GitLab authenticates to the Zoekt webserver with JSON web tokens (JWT) to execute search queries. JWT tokens provide time-limited, cryptographically signed authentication consistent with other GitLab authentication patterns.

This method uses Gitlab::Shell.secret_token and the HS256 algorithm (HMAC with SHA-256). Tokens are sent in the Authorization: Bearer <jwt_token> header and expire in five minutes to limit exposure.

Endpoints include /webserver/api/search and /webserver/api/v2/search. JWT claims are the issuer (gitlab) and the audience (gitlab-zoekt).

Basic authentication

GitLab authenticates to the Zoekt webserver with HTTP basic authentication through NGINX to execute search queries. Basic authentication is used primarily in GitLab Helm chart and Kubernetes deployments.

This method uses the username and password configured in Kubernetes secrets. Endpoints include /webserver/api/search and /webserver/api/v2/search on the Zoekt webserver.

Troubleshooting

When working with Zoekt, you might encounter the following issues.

Namespace is not indexed

When you enable the setting, new namespaces get indexed automatically. If a namespace is not indexed automatically, inspect the Sidekiq logs to see if the jobs are being processed. Search::Zoekt::SchedulingWorker is responsible for indexing namespaces.

In a Rails console session, you can check:

  • Namespaces where Zoekt is not enabled:

    Namespace.group_namespaces.root_namespaces_without_zoekt_enabled_namespace
  • The status of Zoekt indices:

    Search::Zoekt::Index.all.pluck(:state, :namespace_id)

To index a namespace manually, run this command:

namespace = Namespace.find_by_full_path('<top-level-group-to-index>')
Search::Zoekt::EnabledNamespace.find_or_create_by(namespace: namespace)

Error: SilentModeBlockedError

You might get a SilentModeBlockedError when you try to run exact code search. This issue occurs when Silent Mode is enabled on the GitLab instance.

To resolve this issue, ensure Silent Mode is disabled.
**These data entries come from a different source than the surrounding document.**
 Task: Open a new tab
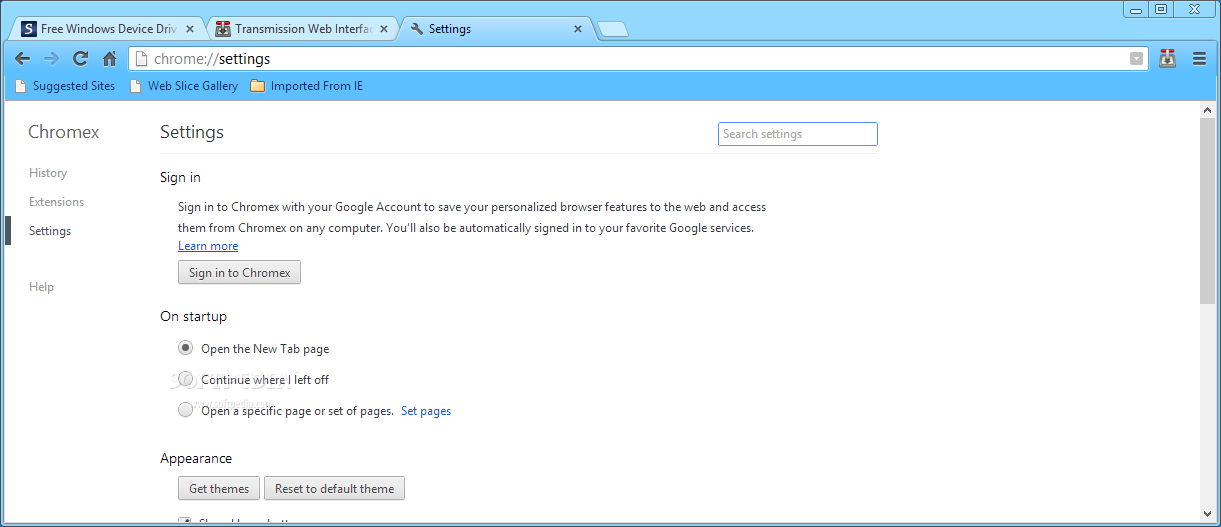pos(612,29)
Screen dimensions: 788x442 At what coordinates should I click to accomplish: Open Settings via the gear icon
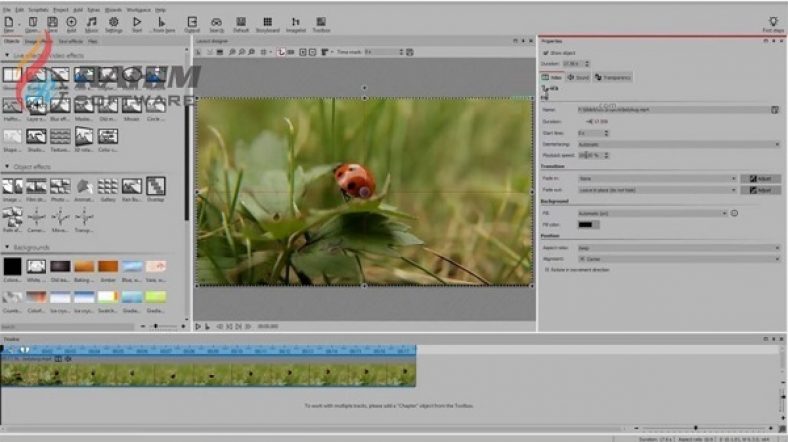click(x=114, y=22)
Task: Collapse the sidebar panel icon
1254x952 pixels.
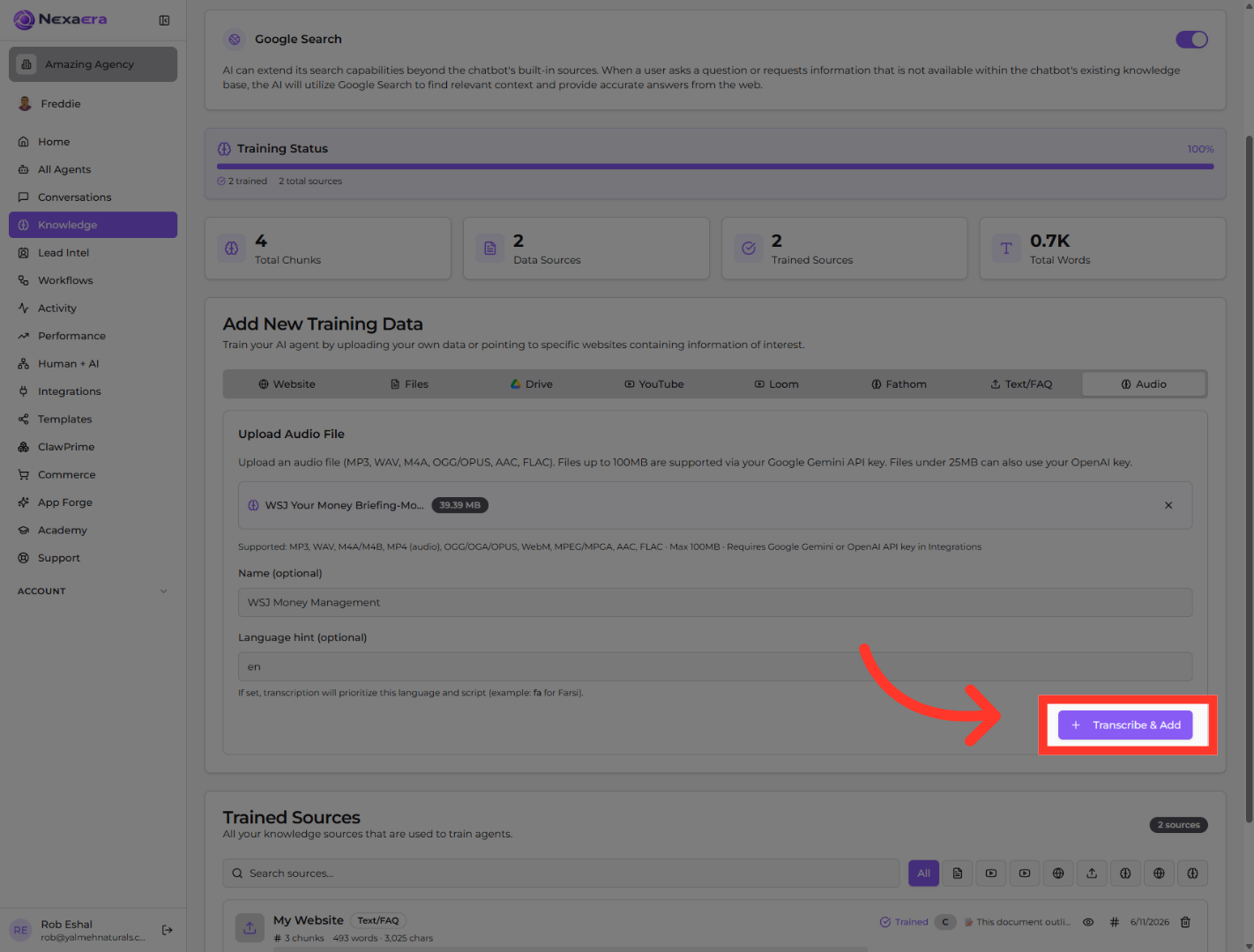Action: coord(164,20)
Error: connections to all backends failing

In application_json.log, you might get the following error:

connections to all backends failing; last error: UNKNOWN: ipv4:1.2.3.4:5678: Trying to connect an http1.x server

To resolve this issue, check if you're using any proxies. If you are, set the IP address of the GitLab server to no_proxy:

gitlab_rails['env'] = {
  "http_proxy" => "http://proxy.domain.com:1234",
  "https_proxy" => "http://proxy.domain.com:1234",
  "no_proxy" => ".domain.com,IP_OF_GITLAB_INSTANCE,127.0.0.1,localhost"
}

proxy.domain.com:1234 is the domain of the proxy instance and the port. IP_OF_GITLAB_INSTANCE points to the public IP address of the GitLab instance.

You can get this information by running ip a and checking one of the following:

  • The IP address of the appropriate network interface
  • The public IP address of any load balancer you're using

Verify Zoekt node connections

To verify that your Zoekt nodes are properly configured and connected, in a Rails console session:

  • Check the total number of configured Zoekt nodes:

    Search::Zoekt::Node.count
  • Check how many nodes are online:

    Search::Zoekt::Node.online.count

Alternatively, you can use the gitlab:zoekt:info Rake task.

If the number of online nodes is lower than the number of configured nodes or is zero when nodes are configured, you might have connectivity issues between GitLab and your Zoekt nodes.